Malicious actors could register:

    Sheriff.Jacksonville.FL.US

Unless your solution is to add some verification step as part of .us registrations.

Can people register a subdomain of fl.us willy-nilly though? Isn't the root domain owned by the state?

From the RFC (note the "or businesses"):

   Name Space Within States:
   ------------------------

   "locality" - cities, counties, parishes, and townships.  Subdomains
   under the "locality" would be like CI.<city>.<state>.US,
   CO.<county>.<state>.US, or businesses. For example:
   Petville.Marvista.CA.US.

   "CI" - This branch is used for city government agencies and is a
   subdomain under the "locality" name (like Los Angeles). For example:
   Fire-Dept.CI.Los-Angeles.CA.US.

So you'd be counting on the sub-registrar of jacksonville.fl.us not to allow a registration for the fraudulent "business" of Sheriff, Inc. -- multiplied by every municipality across the country.

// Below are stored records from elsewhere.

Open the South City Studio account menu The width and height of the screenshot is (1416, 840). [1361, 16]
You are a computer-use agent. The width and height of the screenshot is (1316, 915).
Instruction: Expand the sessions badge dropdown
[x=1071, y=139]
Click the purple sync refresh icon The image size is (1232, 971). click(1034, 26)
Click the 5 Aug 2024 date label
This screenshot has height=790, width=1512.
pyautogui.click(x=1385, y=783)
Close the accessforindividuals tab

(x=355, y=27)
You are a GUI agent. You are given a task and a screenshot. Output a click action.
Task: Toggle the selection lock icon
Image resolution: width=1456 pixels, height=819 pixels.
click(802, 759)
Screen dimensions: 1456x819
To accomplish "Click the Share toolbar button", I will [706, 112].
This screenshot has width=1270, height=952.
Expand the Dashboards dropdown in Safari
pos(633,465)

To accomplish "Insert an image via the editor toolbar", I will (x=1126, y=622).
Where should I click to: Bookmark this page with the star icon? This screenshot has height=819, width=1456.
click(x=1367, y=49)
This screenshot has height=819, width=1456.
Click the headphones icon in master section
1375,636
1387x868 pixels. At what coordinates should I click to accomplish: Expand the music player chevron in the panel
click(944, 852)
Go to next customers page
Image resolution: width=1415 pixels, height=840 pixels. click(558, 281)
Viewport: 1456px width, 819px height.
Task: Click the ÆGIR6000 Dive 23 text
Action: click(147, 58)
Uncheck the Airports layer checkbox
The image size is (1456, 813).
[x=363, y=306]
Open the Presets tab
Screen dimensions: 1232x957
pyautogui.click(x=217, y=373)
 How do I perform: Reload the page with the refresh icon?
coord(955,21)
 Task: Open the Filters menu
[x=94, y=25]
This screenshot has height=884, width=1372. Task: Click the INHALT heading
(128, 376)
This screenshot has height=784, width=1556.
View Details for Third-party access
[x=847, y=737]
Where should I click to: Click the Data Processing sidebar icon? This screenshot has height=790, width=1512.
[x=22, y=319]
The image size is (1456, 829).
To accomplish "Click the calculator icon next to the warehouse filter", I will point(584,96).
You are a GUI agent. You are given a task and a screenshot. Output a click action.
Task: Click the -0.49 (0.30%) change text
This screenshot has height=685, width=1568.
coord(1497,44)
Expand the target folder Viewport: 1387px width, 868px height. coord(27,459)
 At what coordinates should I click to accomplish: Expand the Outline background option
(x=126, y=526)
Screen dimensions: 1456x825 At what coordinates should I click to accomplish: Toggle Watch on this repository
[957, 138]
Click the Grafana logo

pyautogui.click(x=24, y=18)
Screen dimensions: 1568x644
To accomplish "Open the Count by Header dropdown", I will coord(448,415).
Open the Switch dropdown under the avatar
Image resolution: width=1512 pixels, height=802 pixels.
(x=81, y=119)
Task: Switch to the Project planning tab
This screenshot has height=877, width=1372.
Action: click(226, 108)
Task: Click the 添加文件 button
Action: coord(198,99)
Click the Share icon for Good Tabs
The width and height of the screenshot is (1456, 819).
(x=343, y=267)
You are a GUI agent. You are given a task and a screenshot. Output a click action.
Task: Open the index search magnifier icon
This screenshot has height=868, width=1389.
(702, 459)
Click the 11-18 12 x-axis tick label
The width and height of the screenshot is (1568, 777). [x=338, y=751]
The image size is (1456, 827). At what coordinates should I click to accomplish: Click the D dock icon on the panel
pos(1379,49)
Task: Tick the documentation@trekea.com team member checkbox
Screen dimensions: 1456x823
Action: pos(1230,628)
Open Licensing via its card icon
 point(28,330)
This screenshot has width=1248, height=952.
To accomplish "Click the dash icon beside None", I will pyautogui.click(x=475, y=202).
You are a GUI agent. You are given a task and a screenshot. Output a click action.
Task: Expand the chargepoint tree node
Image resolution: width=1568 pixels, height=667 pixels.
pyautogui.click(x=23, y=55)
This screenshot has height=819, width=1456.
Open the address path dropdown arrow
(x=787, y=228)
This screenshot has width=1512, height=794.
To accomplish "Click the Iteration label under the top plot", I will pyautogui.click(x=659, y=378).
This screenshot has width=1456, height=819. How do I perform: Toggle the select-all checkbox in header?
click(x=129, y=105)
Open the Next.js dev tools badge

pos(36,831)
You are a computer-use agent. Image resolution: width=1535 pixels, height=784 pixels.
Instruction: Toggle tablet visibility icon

Many top-level TLDs have requirements you need to fulfill, .edu is a good example. Similarly you need to prove you're a local entity for many country-specific TLDs. At the end of the day though, this attack vector will always be there, no matter how diligent you are about it. Phishing is all about numbers and one in is often all you need.

Wouldn't make any difference, you'd just hack one email at any random sheriff department in the country. Or pay $5 for one, anyway.